* **Source passage**
□ □ □ □ □

West Human Trafficking Task Force makes major dent in commercial sex trade
TUSCALOOSA, Ala. (WBRC) -The West Alabama Human Trafficking Task Force broke a major case - 15 arrests.
Investigators say their charges range from prostitution to drugs and human trafficking allegedly involving commercial sex.
The pain is unspeakable, long-lasting with no easy fix. But investigator Jessica Wilson says there is always hope for healing.
Jessica Wilson is an investigator for the West Alabama Human Trafficking Task Force and an investigator for the University of Alabama Police Department.
“These are people who were vulnerable from the get-go,” said Wilson.
Wilson knows all too well what the trauma victims endure at the hands of a human trafficker. It is beyond comprehension. The traffickers prey on the vulnerable through social media and promise the good things in life when, in fact, the promise turns sour. “Affect their lives potentially their children’s lives and relationships from here until whenever,” Wilson said.
Captain Phil Simpson put it another way, a rape that never stops.

□ □ □ □ □

* **Exercise set**
A - Please rewrite the part of the task force article that opens with the words containing "Investigators say their" and closes with "hope for healing.", substituting "solicitation" for "prostitution".
B - According to the task force article, how many arrests came from the case the West Alabama Human Trafficking Task Force broke?
C - Write the next part of the task force article, picking up after its final sentence.
The lines after this point come from a different source.

* **Listing**
□ □ □ □ □

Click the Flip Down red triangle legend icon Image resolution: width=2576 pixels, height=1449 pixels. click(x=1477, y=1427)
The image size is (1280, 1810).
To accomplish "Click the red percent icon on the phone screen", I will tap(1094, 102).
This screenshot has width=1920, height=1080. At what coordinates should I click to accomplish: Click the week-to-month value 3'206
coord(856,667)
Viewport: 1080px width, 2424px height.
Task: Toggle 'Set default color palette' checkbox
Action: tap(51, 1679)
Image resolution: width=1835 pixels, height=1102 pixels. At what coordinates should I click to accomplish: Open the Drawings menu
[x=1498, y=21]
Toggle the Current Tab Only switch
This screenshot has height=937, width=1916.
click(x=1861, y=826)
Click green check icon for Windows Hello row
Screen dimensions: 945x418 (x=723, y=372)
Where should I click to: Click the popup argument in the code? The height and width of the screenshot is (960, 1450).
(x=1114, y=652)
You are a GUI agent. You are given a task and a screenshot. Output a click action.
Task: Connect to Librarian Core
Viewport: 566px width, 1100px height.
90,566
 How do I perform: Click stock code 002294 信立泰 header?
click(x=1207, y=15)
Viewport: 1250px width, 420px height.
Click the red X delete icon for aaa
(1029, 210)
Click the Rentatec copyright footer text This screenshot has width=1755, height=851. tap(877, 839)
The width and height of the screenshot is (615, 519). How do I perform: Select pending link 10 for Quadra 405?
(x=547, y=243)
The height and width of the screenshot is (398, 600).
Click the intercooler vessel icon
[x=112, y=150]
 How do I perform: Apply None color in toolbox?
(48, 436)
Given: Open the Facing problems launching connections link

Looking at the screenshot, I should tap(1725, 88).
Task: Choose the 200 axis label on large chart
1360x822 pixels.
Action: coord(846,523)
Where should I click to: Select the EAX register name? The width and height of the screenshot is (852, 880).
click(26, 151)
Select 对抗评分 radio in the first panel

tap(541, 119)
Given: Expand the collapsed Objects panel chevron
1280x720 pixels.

□ □ □ □ □

* **Answers to the problems**
A -
Investigators say their charges range from solicitation to drugs and human trafficking allegedly involving commercial sex.
The pain is unspeakable, long-lasting with no easy fix. But investigator Jessica Wilson says there is always hope for healing.

B - 15 arrests.

C -
“Now think of a human trafficking victim who is having to do this 10, 12, 14 times a night,” Capt. Simpson said.
Captain Simpson says the fact that 15 people were arrested in the most recent case doesn’t suggest human trafficking is more prevalent in Tuscaloosa than anywhere else. The crime itself is nothing new. The difference here is Simpson and his team have become much more aggressive in their efforts to stamp it out.
“With the interstate and Highway 82, it makes it easier for them to come back to the same location,” said Simpson.
Police say it’s hard to say whether they’re winning the fight against human traffickers but captain Simpson says there is no doubt the bad folks know the West Alabama Human Trafficking Task Force is a force to be reckoned with.
“The commercial sex workers tell us people know if you come to Tuscaloosa you’re running the risk,” said Capt. Simpson
The risk of getting caught and potentially face a minimum of 20 years in prison, according to Captain Simpson.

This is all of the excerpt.